Lester Clark served as chair of the education department for 40 years, and upon retirement, the Clarks decided to become residents in Langston, Oklahoma. The Clark Farm is conveniently close to the Langston University campus. The farm is equipped with watering spickets in many places, allowing crops to be planted throughout the garden.
Over the past few years, Lester Clark’s passion for horticulture has allowed LU-SL/SAAS-CEOP to conduct amazing watermelon and cantaloupe trials. Extended partnerships with Oklahoma State University Extension have resulted in research on the squash bug problem in Oklahoma, along with cabbage and Brussels sprout trials. The produce has supplied a complete farmers market at the Langston Park Pavilion on multiple occasions.
Since Lester Clark also enjoys growing sweet potatoes, the Cooperative Extension and Outreach Program assisted in connecting his farm to the local grocery store, Urban Agrarian. They have purchased all of his extra sweet potatoes over the past two years.
Highlighting the Black experience through video
Lincoln University Cooperative Extension (LUCE) Caruthersville Outreach Center’s 4-H staff created and designed the Lights, Camera, Awareness program. First introduced in February 2021, the aim is to provide a platform to inform local communities about the issues that are important to the youth population.

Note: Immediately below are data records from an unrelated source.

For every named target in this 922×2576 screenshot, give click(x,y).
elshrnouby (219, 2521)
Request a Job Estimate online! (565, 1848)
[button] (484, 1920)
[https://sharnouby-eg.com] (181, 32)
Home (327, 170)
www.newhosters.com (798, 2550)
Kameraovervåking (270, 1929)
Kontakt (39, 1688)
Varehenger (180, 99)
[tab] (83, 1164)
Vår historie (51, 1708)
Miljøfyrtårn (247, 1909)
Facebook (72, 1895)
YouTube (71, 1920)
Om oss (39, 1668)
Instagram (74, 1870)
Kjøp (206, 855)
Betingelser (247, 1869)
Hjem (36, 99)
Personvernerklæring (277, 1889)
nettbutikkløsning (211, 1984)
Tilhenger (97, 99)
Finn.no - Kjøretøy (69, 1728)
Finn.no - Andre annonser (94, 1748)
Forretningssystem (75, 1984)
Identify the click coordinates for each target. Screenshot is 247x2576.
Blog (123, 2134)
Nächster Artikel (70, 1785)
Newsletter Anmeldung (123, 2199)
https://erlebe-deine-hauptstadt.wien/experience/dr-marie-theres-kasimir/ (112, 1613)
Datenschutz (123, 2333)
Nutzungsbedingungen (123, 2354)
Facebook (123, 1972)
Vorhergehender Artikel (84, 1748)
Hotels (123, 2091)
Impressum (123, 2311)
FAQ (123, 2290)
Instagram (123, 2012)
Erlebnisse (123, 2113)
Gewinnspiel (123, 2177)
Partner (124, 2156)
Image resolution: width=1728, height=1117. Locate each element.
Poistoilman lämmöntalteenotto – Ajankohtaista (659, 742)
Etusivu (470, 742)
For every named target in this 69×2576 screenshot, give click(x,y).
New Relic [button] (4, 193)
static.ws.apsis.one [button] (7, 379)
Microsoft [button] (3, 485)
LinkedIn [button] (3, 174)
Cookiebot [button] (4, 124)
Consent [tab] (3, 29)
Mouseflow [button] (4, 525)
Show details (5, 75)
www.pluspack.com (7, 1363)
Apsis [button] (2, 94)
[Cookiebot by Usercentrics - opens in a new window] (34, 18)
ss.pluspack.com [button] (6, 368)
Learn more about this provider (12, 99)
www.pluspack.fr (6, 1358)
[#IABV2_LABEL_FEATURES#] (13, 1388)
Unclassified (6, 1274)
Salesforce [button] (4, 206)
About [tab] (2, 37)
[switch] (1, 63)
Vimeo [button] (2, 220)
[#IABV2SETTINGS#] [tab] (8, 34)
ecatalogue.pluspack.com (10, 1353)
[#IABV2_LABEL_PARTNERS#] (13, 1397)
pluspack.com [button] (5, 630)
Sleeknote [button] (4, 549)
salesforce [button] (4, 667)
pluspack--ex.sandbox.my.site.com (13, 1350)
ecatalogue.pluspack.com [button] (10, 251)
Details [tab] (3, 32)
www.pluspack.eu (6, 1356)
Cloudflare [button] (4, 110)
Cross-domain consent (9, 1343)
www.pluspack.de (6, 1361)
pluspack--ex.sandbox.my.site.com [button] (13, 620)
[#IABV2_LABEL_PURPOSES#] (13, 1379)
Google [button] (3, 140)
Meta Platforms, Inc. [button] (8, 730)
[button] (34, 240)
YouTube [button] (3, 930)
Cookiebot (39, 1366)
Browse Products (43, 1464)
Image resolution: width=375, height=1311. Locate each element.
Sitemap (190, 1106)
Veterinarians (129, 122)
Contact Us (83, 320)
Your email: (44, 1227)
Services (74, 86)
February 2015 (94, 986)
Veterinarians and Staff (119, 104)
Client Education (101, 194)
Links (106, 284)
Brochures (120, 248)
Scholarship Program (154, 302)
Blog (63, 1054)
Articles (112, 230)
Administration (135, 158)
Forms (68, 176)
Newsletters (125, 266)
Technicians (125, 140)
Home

The Caruthersville staff accomplished this using the artistry of filmmaking to heighten performance skills in public speaking. The focus of this project was to engage youths in introducing Black educators to the community during the designated Black History Month. Having youths in the leadership and decision-making role put a special emphasis on this program and gave a hook for engagement for the teachers involved and those who watched the videos for information and entertainment.
LU area educators employed at each Lincoln University Cooperative Extension Outreach Center know that keeping youths involved with accountable projects and community engagement reduces risk factors. This project demonstrated the conventional wisdom of “engage the youths and the parents will follow.”
Longtime farm superintendent reflects on more than 40 years serving N.C. A&T, Black farmers
The name Leon means lion, the king of all animals. He’s a big presence with authority that commands attention. But it’s his ability to get the job done that commands respect.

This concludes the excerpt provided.